[Stored records]

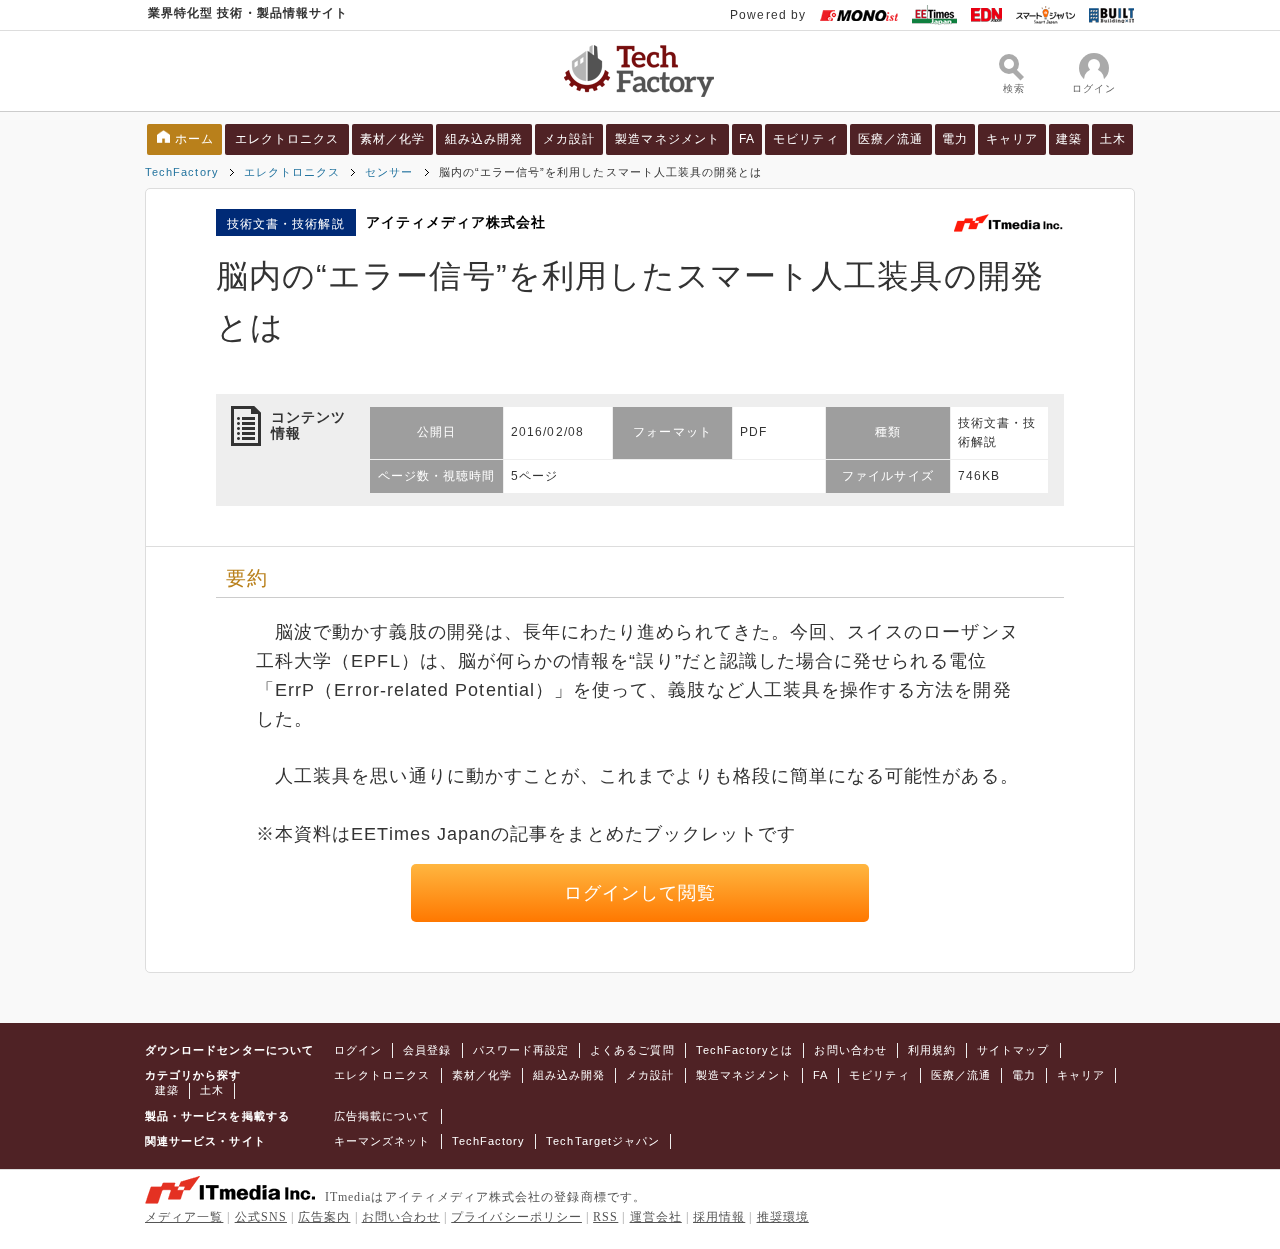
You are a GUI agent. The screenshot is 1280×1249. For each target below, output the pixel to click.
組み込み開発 (484, 139)
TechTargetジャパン (603, 1141)
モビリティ (805, 139)
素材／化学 (392, 139)
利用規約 (932, 1050)
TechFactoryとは (745, 1050)
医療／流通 (890, 139)
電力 (955, 139)
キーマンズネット (382, 1141)
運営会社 (656, 1217)
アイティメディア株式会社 (456, 222)
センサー (389, 172)
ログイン (358, 1050)
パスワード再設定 (521, 1050)
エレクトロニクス (287, 139)
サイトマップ (1013, 1050)
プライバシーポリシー (516, 1217)
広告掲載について (382, 1116)
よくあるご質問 (632, 1050)
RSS (605, 1217)
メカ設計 (569, 139)
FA (747, 139)
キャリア (1012, 139)
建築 (1069, 139)
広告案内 (324, 1217)
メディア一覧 (184, 1217)
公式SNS (261, 1217)
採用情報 (719, 1217)
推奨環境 (783, 1217)
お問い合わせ (850, 1050)
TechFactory (182, 172)
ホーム (194, 139)
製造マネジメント (667, 139)
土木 (1113, 139)
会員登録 (427, 1050)
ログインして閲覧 (640, 893)
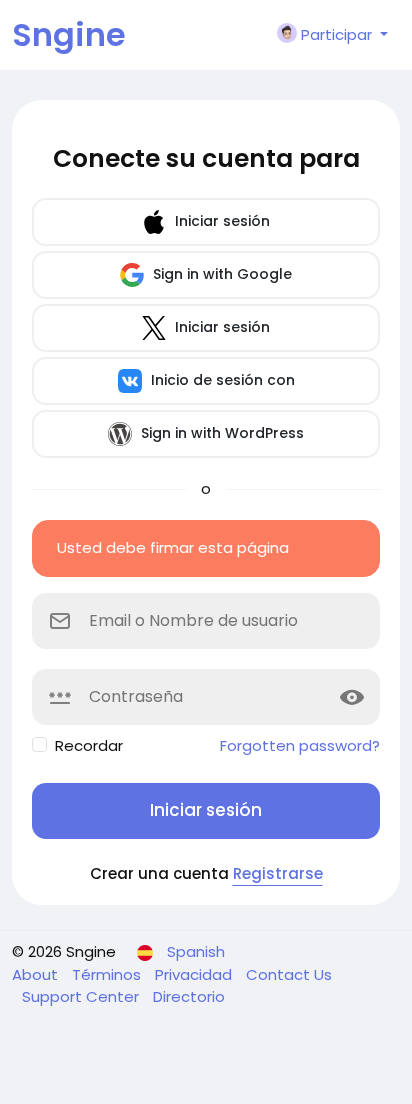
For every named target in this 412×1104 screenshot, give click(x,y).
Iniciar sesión (220, 221)
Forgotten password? (300, 745)
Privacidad (195, 974)
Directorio (189, 996)
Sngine (69, 34)
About (37, 974)
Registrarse (278, 873)
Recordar (89, 745)
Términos (108, 974)
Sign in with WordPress (220, 433)
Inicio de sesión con (221, 380)
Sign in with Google (220, 274)
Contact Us (289, 974)
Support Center (82, 996)
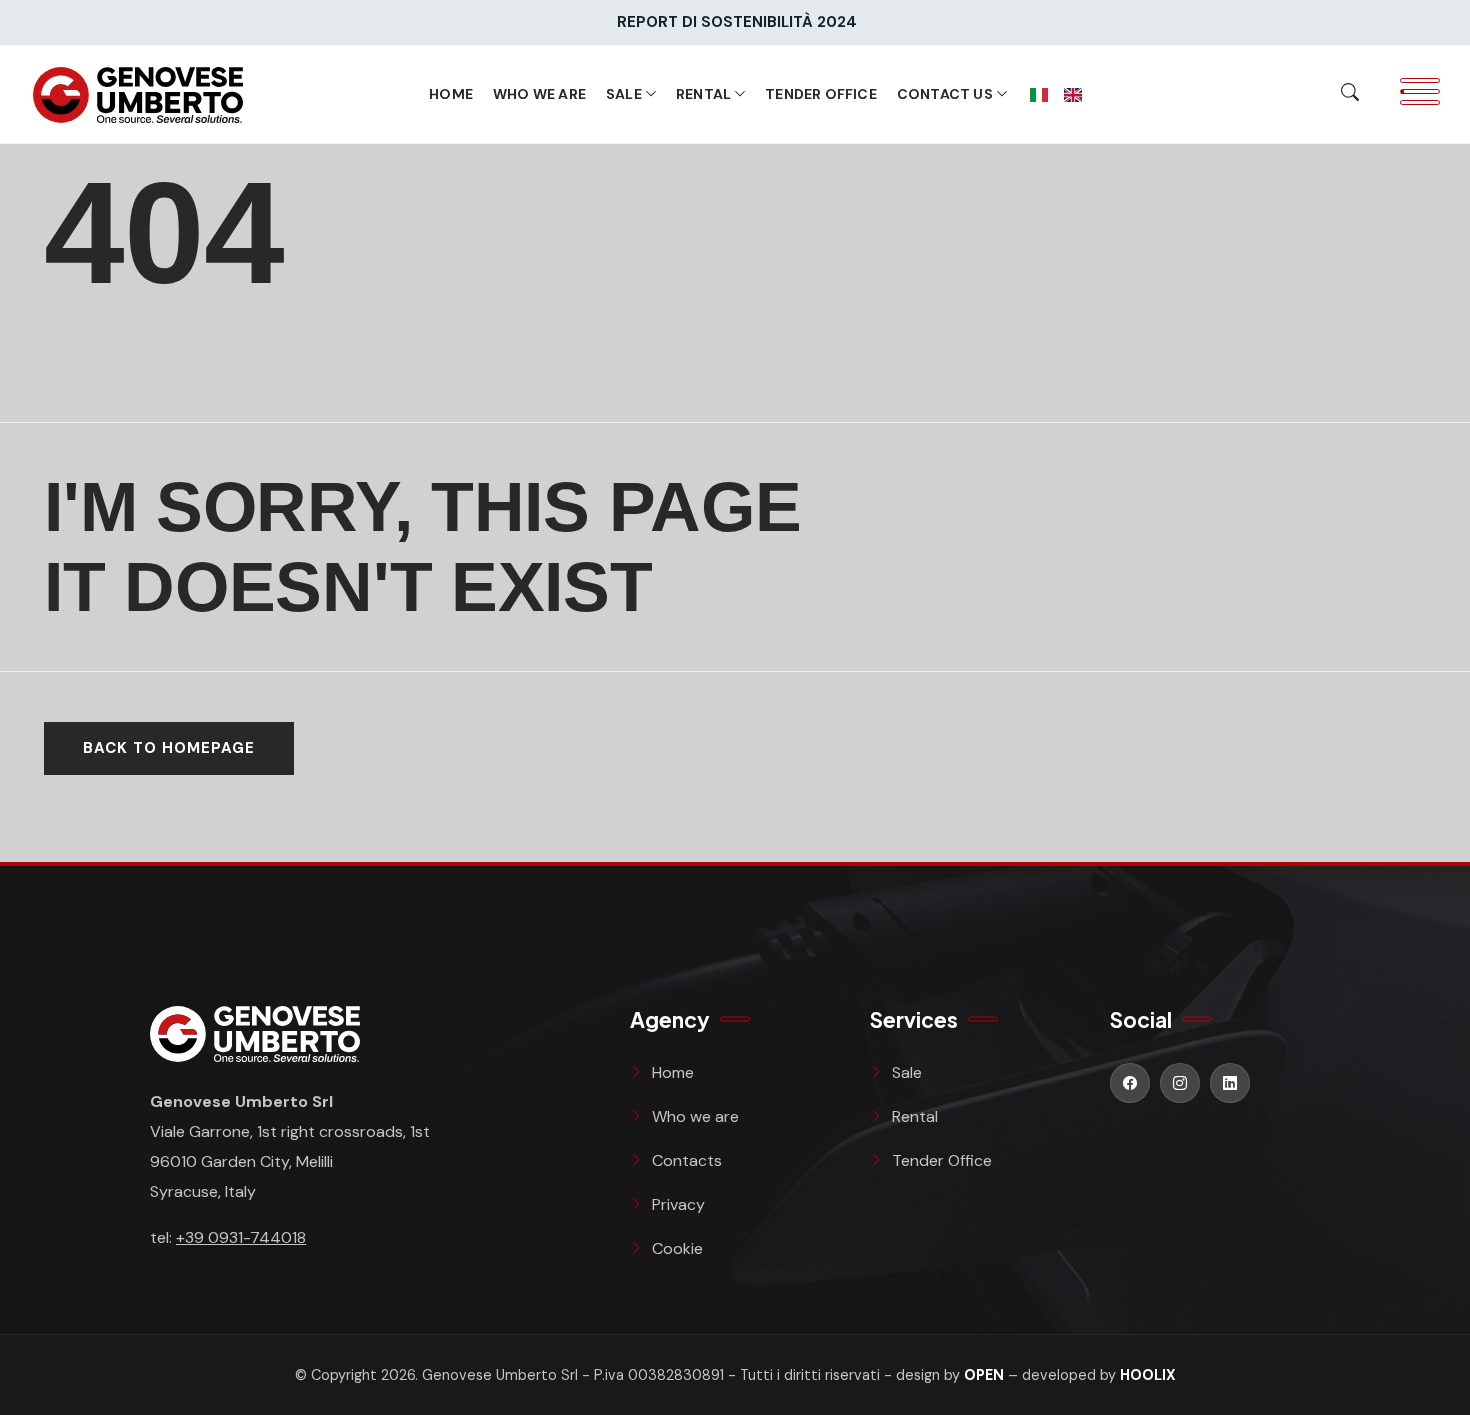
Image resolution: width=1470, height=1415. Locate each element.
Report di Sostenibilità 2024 (737, 22)
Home (451, 94)
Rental (703, 94)
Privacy (678, 1204)
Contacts (687, 1160)
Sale (624, 94)
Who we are (539, 94)
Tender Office (821, 94)
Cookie (677, 1248)
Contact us (945, 94)
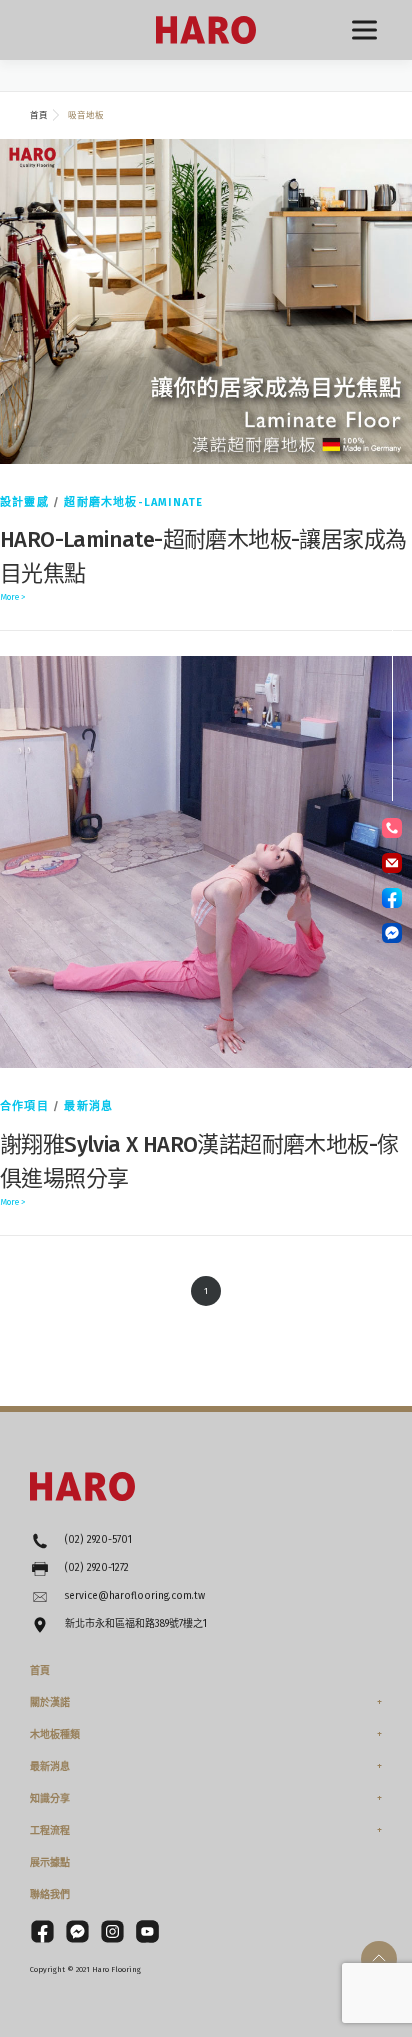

ASSIGNMENT:
Restate each line above exactly, keeping pictures out.

RESULT OF THIS EXERCISE:
You are a GUI agent. The screenshot is 1280×1249. For each target below, output the pixel to click.
組み込み開発 (484, 139)
TechTargetジャパン (603, 1141)
モビリティ (805, 139)
素材／化学 (392, 139)
利用規約 (932, 1050)
TechFactoryとは (745, 1050)
医療／流通 (890, 139)
電力 (955, 139)
キーマンズネット (382, 1141)
運営会社 (656, 1217)
アイティメディア株式会社 (456, 222)
センサー (389, 172)
ログイン (358, 1050)
パスワード再設定 (521, 1050)
エレクトロニクス (287, 139)
サイトマップ (1013, 1050)
プライバシーポリシー (516, 1217)
広告掲載について (382, 1116)
よくあるご質問 (632, 1050)
RSS (605, 1217)
メカ設計 (569, 139)
FA (747, 139)
キャリア (1012, 139)
建築 (1069, 139)
広告案内 (324, 1217)
メディア一覧 (184, 1217)
公式SNS (261, 1217)
採用情報 (719, 1217)
推奨環境 (783, 1217)
お問い合わせ (850, 1050)
TechFactory (182, 172)
ホーム (194, 139)
製造マネジメント (667, 139)
土木 (1113, 139)
会員登録 (427, 1050)
ログインして閲覧 (640, 893)
For every named target in this 412×1104 screenshot, give click(x,y).
Iniciar sesión (220, 221)
Forgotten password? (300, 745)
Privacidad (195, 974)
Directorio (189, 996)
Sngine (69, 34)
About (37, 974)
Registrarse (278, 873)
Recordar (89, 745)
Términos (108, 974)
Sign in with WordPress (220, 433)
Inicio de sesión con (221, 380)
Sign in with Google (220, 274)
Contact Us (289, 974)
Support Center (82, 996)
Image resolution: width=1470, height=1415. Locate each element.
Report di Sostenibilità 2024 (737, 22)
Home (451, 94)
Rental (703, 94)
Privacy (678, 1204)
Contacts (687, 1160)
Sale (624, 94)
Who we are (539, 94)
Tender Office (821, 94)
Cookie (677, 1248)
Contact us (945, 94)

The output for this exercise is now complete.